**PROBLEM DESCRIPTION**: From the entries that follow, copy exactly the lines beginning at the line holding "Where should I click to: Focus" and continuing through the line holding "You are a computer-use agent. The image".

**ENTRIES SHOWN**:
________________________

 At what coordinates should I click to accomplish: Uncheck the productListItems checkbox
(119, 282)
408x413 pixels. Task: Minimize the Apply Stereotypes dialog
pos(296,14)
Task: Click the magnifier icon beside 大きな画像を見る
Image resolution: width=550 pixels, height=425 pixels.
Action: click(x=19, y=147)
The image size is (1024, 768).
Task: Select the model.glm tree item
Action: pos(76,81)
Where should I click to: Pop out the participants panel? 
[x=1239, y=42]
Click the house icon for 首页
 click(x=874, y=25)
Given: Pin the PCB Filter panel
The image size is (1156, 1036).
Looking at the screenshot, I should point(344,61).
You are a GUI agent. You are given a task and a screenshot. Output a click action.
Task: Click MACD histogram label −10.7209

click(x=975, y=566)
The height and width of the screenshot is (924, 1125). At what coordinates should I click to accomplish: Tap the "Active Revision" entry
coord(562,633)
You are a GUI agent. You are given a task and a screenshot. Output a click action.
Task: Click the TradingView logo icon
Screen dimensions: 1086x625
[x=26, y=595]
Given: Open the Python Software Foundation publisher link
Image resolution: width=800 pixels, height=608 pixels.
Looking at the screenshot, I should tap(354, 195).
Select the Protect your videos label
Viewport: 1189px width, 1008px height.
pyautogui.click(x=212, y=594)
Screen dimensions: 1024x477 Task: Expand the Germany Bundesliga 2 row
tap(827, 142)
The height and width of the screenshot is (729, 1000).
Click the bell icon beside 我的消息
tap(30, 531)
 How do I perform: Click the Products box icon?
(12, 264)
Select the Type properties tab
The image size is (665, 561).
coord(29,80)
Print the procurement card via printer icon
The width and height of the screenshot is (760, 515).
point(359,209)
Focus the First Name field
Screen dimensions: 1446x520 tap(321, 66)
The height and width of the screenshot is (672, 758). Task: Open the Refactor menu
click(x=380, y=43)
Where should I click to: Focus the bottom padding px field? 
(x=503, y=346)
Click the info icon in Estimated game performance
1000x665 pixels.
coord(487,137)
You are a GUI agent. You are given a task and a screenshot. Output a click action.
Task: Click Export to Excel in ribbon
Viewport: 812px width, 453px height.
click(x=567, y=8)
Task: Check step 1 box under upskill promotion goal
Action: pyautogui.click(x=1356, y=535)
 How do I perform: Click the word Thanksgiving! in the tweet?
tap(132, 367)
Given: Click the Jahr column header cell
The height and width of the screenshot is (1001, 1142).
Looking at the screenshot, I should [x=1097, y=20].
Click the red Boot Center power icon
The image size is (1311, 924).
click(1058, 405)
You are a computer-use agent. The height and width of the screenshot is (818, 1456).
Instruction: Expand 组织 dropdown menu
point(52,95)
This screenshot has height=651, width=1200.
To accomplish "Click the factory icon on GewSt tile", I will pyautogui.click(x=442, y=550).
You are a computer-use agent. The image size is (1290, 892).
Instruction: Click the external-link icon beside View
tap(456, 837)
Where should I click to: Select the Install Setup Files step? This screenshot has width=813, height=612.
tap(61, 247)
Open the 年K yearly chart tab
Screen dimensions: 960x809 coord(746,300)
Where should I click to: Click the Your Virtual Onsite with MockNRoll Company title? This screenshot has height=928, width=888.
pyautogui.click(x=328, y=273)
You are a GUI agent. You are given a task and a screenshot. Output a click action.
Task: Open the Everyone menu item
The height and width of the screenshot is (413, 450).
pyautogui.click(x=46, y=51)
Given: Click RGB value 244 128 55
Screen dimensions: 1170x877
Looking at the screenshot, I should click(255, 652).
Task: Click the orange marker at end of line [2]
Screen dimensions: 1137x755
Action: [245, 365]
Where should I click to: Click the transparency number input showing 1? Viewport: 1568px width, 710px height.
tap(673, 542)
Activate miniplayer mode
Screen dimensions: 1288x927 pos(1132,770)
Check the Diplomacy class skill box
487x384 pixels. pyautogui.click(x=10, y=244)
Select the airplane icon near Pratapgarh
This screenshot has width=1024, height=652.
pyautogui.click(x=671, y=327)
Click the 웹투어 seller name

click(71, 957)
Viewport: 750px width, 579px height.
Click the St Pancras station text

________________________

**THE ANSWER**:
Where should I click to: Focus the bottom padding px field? 
(x=503, y=346)
Click the info icon in Estimated game performance
1000x665 pixels.
coord(487,137)
You are a GUI agent. You are given a task and a screenshot. Output a click action.
Task: Click Export to Excel in ribbon
Viewport: 812px width, 453px height.
click(x=567, y=8)
Task: Check step 1 box under upskill promotion goal
Action: pyautogui.click(x=1356, y=535)
 How do I perform: Click the word Thanksgiving! in the tweet?
tap(132, 367)
Given: Click the Jahr column header cell
The height and width of the screenshot is (1001, 1142).
Looking at the screenshot, I should [x=1097, y=20].
Click the red Boot Center power icon
The image size is (1311, 924).
click(1058, 405)
You are a computer-use agent. The height and width of the screenshot is (818, 1456).
Instruction: Expand 组织 dropdown menu
point(52,95)
This screenshot has height=651, width=1200.
To accomplish "Click the factory icon on GewSt tile", I will pyautogui.click(x=442, y=550).
You are a computer-use agent. The image size is (1290, 892).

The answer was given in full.